Essa realidade fica visível no ministério de Jesus Cristo. Quando ficou conhecido, multidões se reuniam à sua volta para ouvir suas palavras. No entanto, conforme o tempo passava e o Mestre revelava as dificuldades e as renúncias do caminho que ensinava, muitos deixaram de o seguir, chegando a ponto de Jesus perguntar aos doze: “Quereis vós também retirar-vos?” (Jo 6,67). Simão Pedro respondeu em nome deles: “Senhor, a quem iríamos nós? Tu tens as palavras da vida eterna” (Jo 6,68). No entanto, quando chegou a hora de Jesus, no Calvário, estavam com Ele apenas sua mãe, a Virgem Maria; a irmã de sua mãe, Maria, mulher de Cléofas, Maria Madalena e São João (cf. Jo 19, 25-26).

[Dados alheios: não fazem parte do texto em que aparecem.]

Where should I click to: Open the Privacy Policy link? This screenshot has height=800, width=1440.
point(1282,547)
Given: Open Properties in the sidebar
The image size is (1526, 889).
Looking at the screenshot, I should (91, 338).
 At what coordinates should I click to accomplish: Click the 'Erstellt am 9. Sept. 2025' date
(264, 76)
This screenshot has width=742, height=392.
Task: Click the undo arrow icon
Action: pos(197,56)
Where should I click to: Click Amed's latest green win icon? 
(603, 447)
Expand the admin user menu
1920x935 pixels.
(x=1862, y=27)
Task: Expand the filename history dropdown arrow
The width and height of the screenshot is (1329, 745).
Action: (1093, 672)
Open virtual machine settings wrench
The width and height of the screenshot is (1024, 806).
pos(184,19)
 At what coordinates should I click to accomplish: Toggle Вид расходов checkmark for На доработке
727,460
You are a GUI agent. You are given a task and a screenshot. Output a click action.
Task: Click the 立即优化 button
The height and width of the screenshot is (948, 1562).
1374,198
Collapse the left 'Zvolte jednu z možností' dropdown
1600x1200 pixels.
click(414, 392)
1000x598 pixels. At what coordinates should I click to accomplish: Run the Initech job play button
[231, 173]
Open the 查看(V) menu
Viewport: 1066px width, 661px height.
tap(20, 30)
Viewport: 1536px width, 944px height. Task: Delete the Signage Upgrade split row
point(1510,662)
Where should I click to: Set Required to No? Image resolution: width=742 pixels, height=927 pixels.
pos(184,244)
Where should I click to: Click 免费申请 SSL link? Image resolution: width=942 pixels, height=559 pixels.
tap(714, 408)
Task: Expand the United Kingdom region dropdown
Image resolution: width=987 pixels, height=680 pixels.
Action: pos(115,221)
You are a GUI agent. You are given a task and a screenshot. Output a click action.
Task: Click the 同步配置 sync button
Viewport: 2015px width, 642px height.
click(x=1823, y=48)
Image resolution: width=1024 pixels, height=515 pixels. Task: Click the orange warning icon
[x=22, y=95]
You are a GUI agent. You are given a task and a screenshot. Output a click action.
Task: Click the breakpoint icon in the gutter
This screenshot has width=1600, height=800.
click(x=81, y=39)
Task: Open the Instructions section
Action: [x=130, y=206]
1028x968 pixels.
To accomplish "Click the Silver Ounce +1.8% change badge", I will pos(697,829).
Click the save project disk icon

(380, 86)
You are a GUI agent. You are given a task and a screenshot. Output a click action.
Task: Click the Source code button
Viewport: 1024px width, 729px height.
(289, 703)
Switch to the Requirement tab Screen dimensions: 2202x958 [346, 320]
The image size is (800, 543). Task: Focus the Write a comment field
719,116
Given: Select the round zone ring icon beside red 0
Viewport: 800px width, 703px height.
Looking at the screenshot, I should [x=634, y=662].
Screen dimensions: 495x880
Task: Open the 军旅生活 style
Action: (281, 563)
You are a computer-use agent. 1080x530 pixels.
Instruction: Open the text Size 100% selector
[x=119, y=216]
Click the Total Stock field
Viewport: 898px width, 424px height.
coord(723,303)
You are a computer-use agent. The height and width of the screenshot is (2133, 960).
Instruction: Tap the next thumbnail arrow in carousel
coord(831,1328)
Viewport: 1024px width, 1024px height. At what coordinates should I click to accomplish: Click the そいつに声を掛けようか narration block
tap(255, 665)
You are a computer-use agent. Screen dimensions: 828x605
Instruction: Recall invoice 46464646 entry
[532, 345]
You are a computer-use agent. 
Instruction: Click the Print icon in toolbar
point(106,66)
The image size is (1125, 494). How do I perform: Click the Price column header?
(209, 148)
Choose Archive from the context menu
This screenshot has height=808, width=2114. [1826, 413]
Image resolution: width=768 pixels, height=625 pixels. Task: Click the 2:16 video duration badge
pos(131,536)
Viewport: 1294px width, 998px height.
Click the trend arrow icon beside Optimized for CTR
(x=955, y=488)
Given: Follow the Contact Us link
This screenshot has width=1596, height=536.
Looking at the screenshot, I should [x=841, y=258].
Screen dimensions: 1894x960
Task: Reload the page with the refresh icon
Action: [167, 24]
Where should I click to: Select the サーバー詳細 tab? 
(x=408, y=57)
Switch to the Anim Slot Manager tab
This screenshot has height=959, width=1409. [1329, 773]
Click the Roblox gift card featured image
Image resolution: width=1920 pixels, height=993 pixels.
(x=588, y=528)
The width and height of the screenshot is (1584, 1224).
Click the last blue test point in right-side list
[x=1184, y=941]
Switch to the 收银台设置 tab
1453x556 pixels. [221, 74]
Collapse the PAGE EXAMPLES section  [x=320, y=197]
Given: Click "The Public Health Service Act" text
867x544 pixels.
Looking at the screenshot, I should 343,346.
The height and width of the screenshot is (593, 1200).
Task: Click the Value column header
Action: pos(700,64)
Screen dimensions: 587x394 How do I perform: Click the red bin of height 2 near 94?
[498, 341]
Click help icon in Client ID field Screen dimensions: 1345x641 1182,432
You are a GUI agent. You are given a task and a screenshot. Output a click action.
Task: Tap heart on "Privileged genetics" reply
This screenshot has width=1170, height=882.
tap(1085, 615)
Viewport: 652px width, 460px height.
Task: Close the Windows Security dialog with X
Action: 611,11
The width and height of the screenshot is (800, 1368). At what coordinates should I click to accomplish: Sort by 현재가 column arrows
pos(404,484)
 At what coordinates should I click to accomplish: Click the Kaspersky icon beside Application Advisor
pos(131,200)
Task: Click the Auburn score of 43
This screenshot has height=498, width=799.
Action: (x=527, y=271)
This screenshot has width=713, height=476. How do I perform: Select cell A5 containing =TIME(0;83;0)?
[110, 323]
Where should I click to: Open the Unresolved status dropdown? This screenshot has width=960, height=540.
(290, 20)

Esse número fica ainda menor se considerarmos que, depois da Sua Paixão e Morte na Cruz, somente Nossa Senhora continuou a acreditar na Ressurreição de Jesus. No Domingo da Ressurreição, os outros discípulos procuravam o Corpo de Cristo (cf. Jo 20, 1ss). Naquele momento da história, a fé da Igreja ficou reduzida a duas pessoas: Jesus e a Maria. No entanto, não podemos dizer que Jesus Cristo, o Verbo de Deus encarnado, fosse um mau pregador.
Espelhar-se em Noé
Nas figuras de Noé e Jesus, vemos que Deus salva muitos por meio de poucos escolhidos. Sendo assim, da mesma forma que Cristo é nosso modelo, não tenhamos medo de nos espelhar em Noé, pois sua oferenda foi agradável a Deus, que o abençoou e, por meio dele, abençoou toda a criação. Assim foi feito, porque seu coração era justo e íntegro, e também porque ele caminhava com Deus (cf. Gn 6,9), ou seja, tinha uma vida de oração íntima com o Senhor. Sejamos imitadores das virtudes de Noé e, certamente, seremos bons pregadores de Deus.
1 Cf. PAPA SÃO JOÃO PAULO II. Catecismo da Igreja Católica, 58.
2 Cf. idem, 1094.
3 PAPA BONIFÁCIO VIII. Bula Unam sanctam, 870.